The first topic was the budget and a chance to see if there was any way to make some cutbacks.
Dave Buerck asked about the Adequate Yearly Progress, or AYP, and what is being done since the district did not meet requirements last year. He asked if any adjustments have been made to change that?
“We are going to direct educating in that area with some of the stimulus money. We haven’t necessarily pulled the trigger on some things because some scores are not in yet, but we are looking at areas to work on. When the bar is raised each year you have to keep adjusting,” answered Assistant Superintendent Jeff Williams.
“We look at individual students to see their grades and attendance from seventh thru ninth, if necessary. We use benchmarks to make sure students stay on task and we have had a lot of success with the students and this program. We also have academic labs where students are helped by tutors,” added Farmington High School Principal Matt Ruble.
The statewide average spent to educate a student is $9,300, and Farmington averaged about $7,700, according to Buerck. “This board and future boards will have to deal with this. We will have to look at the tax rate carefully and analyze.”
Jane Bates asked about the insurance, consultant fees and broker fees for the district, and if the district could afford to cut back those items in the budget.
Don Eaton, finance director, advised Bates that he would not recommend getting rid of those expenses because it saves the district money in the end. He continued to add that even though they pay a broker one percent and a consultant $600 a month for services, they save the district more than that in their insurance costs.
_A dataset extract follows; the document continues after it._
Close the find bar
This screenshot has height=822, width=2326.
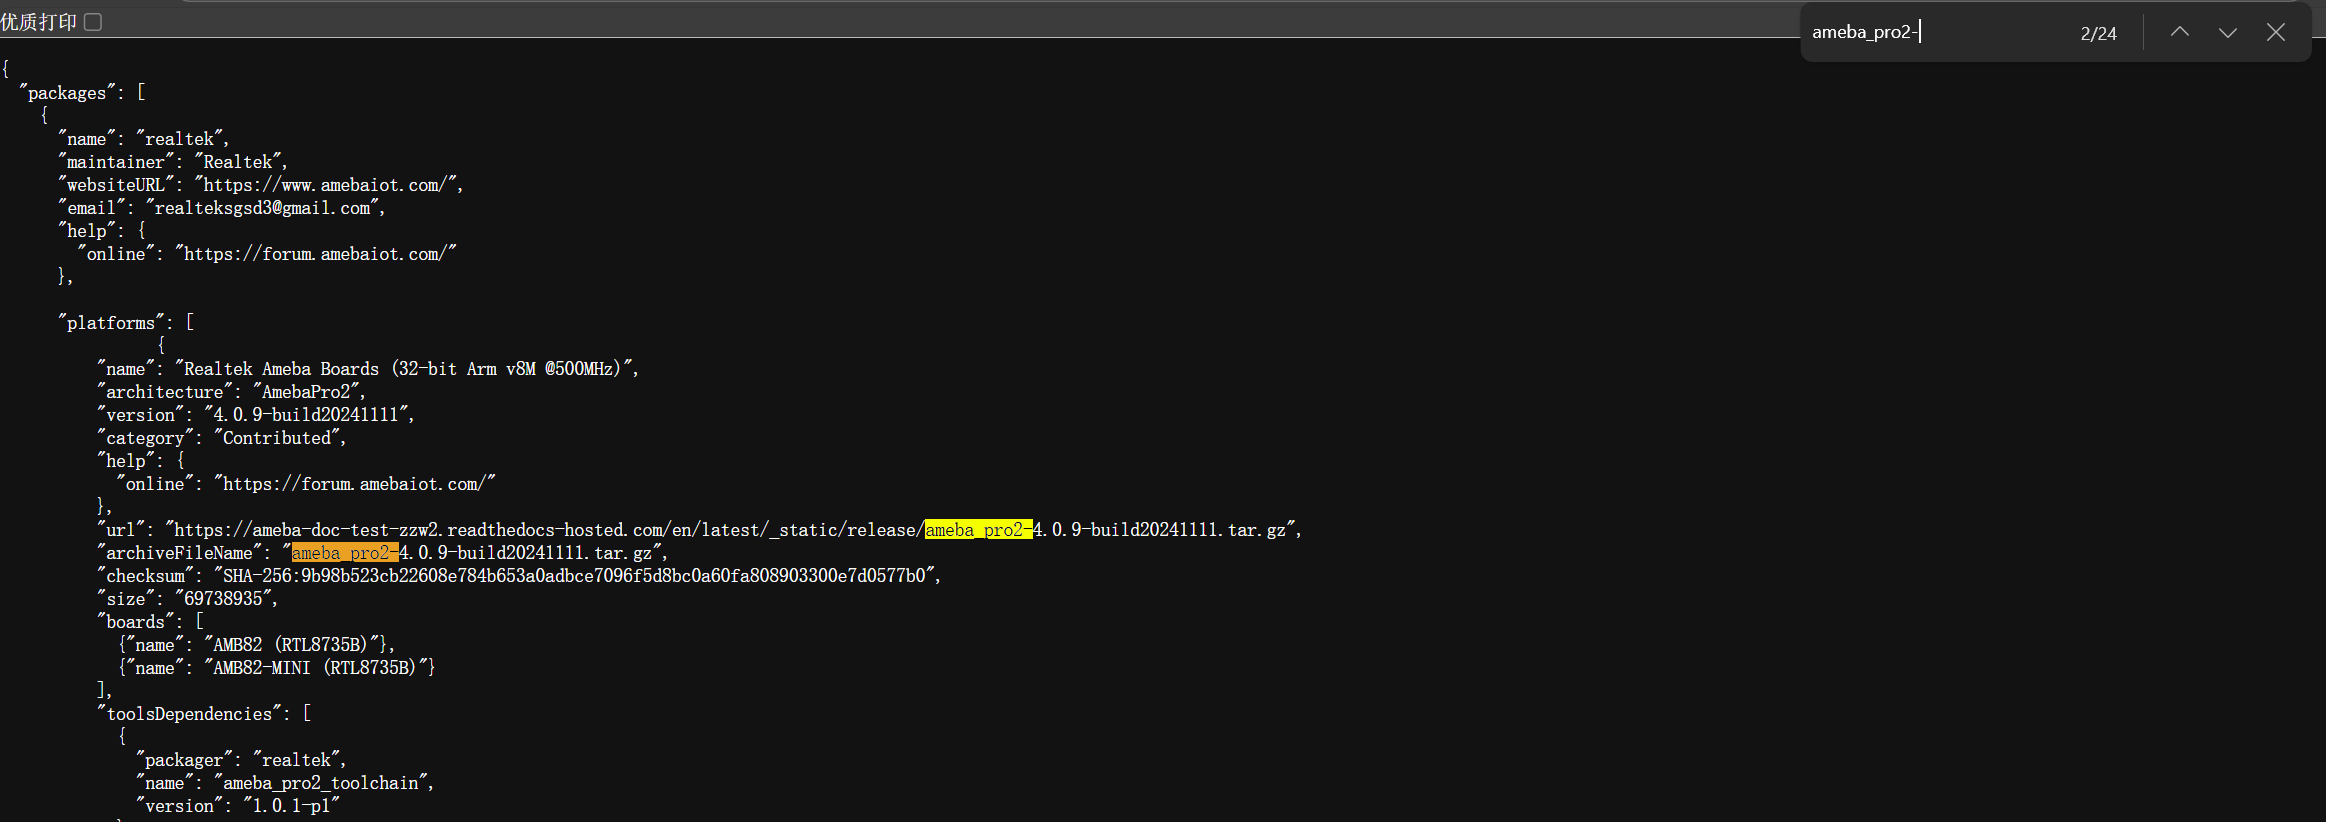click(x=2276, y=32)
“It’s an independent person who evaluates proposals and he’s very knowledgeable. He helps give the district extra help with their insurance questions or problems and goes the extra mile to help,” added Eaton.
Bates then asked if the teachers buy their own supplies for their classrooms.
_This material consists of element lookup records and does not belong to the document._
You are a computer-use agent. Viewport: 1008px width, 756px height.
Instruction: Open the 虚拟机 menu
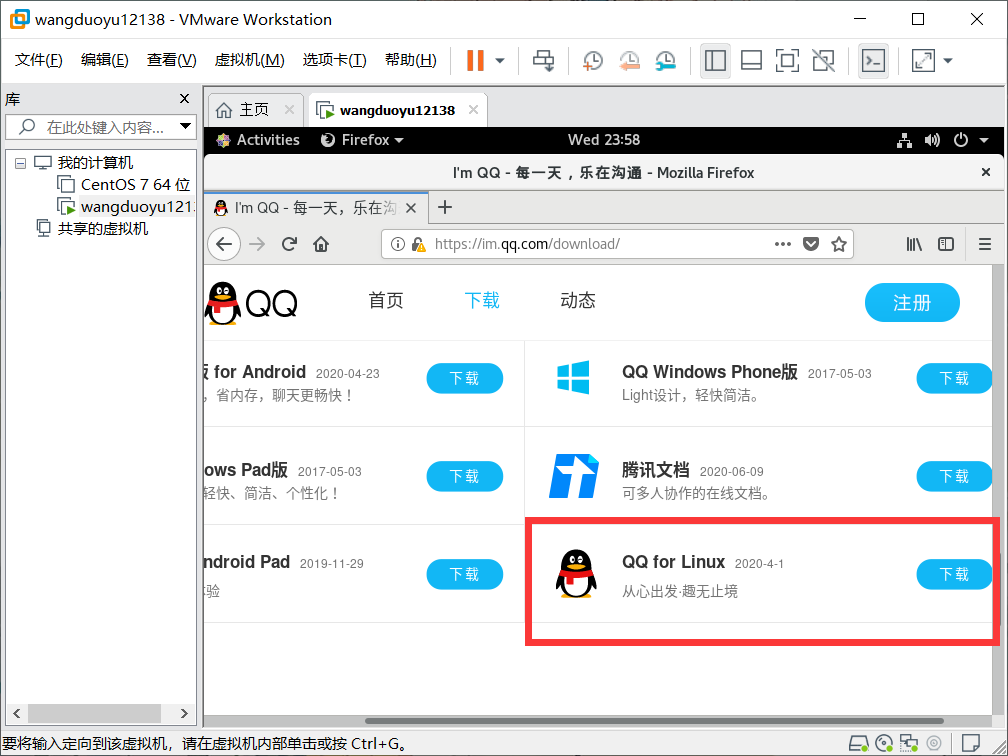pos(249,60)
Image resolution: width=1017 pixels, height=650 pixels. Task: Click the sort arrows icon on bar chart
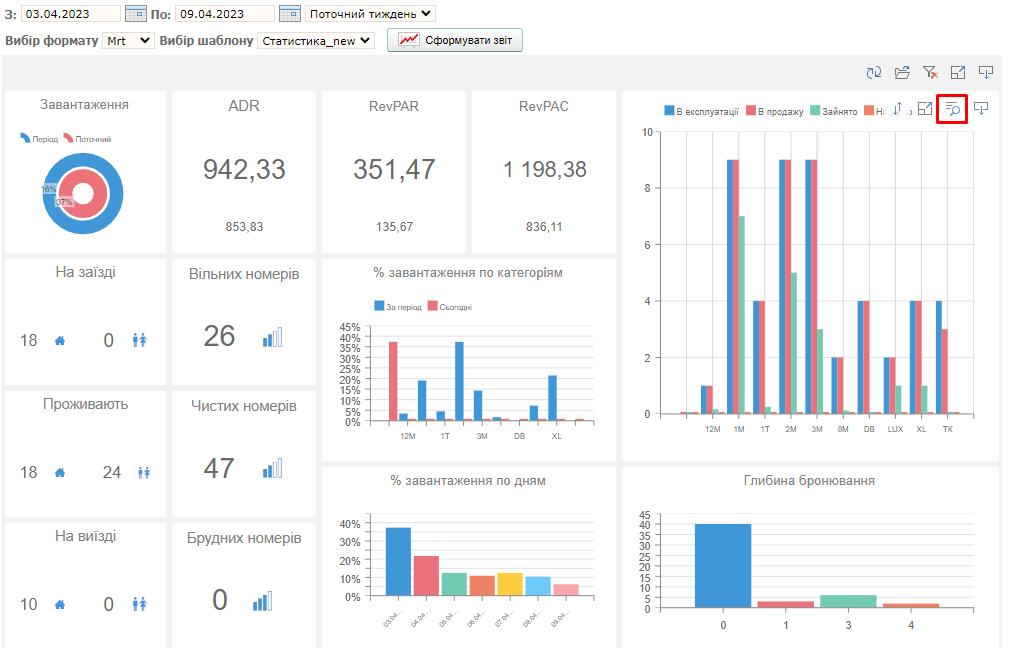[898, 109]
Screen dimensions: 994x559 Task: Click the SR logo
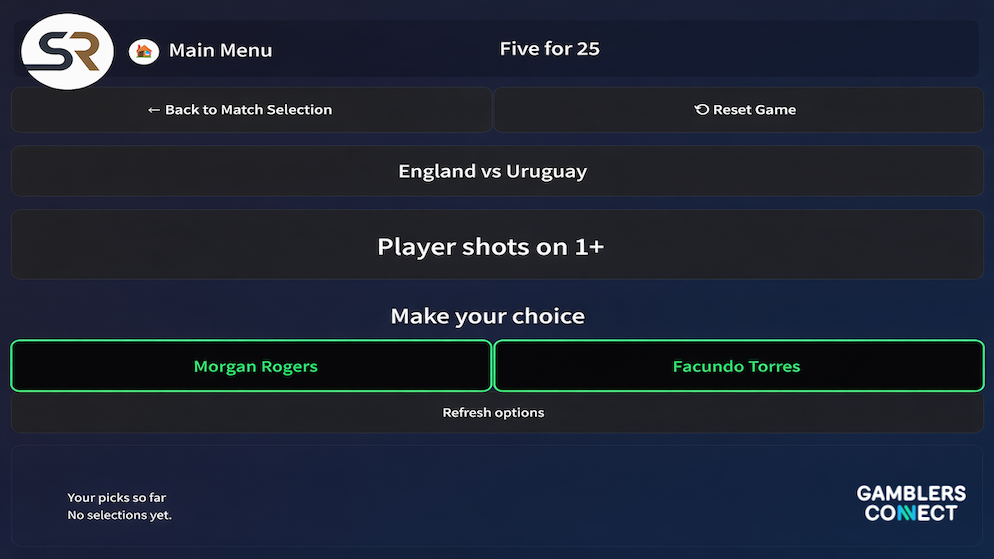click(x=67, y=51)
“The elementary schools’ budget wasn’t cut this past year and has been the same for the last couple years,” said Williams.
“The teachers are given money in the beginning of the year to get their rooms put together. They are given the money remaining throughout the year as they need. However, some teachers use their own money rather than asking the school for money to purchase items,” said Sheryl Robinson, Jefferson Elementary principal.
The next topic was the issue of textbooks for some of the upper level classes. Bates asked whether or not students had textbooks for all classes.
“Students do have the ability to take books home for the night to do work if they need to. They get books when they are needed,” added Ruble.
“Textbook companies write books to sell to certain states and they don’t write specifically for Missouri. However Missouri has the MAP test and it is one of the most rigorous tests. We had to look at whether they use books or learn other ways. Students don’t bring home books like they used to because the books don’t cover some of what they are tested on,” Supetindent Dr. W.L. Sanders explained.
The Farmington School Board will hold another meeting next Tuesday evening at 6 p.m. to approve the budget. The meeting will be held at the school board building on Ste. Genevieve Avenue.